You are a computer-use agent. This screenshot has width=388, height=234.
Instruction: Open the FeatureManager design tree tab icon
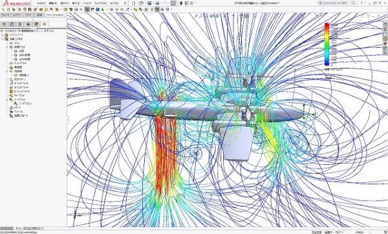click(4, 24)
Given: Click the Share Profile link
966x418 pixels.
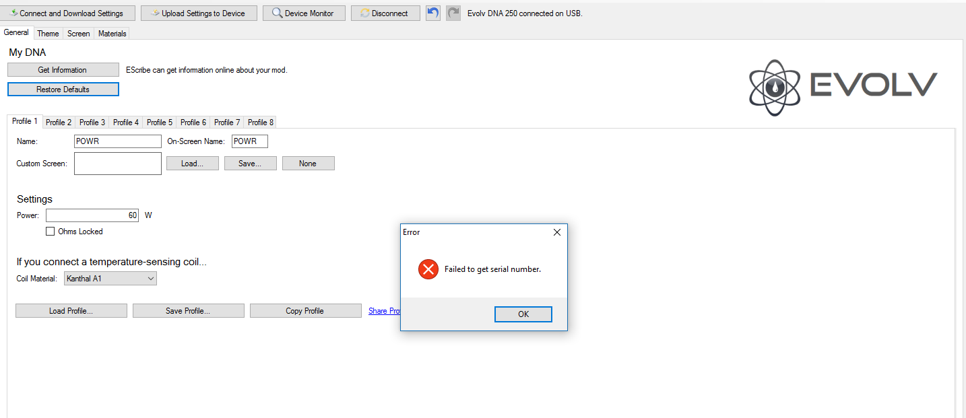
# # #
§ **TASK TO COMPLETE**
Repeat the material above in full and unchanged, minus its images.

§ **OUTPUT OF THE TASK**
You are a computer-use agent. This screenshot has width=388, height=234.
Instruction: Open the FeatureManager design tree tab icon
click(4, 24)
Given: Click the Share Profile link
966x418 pixels.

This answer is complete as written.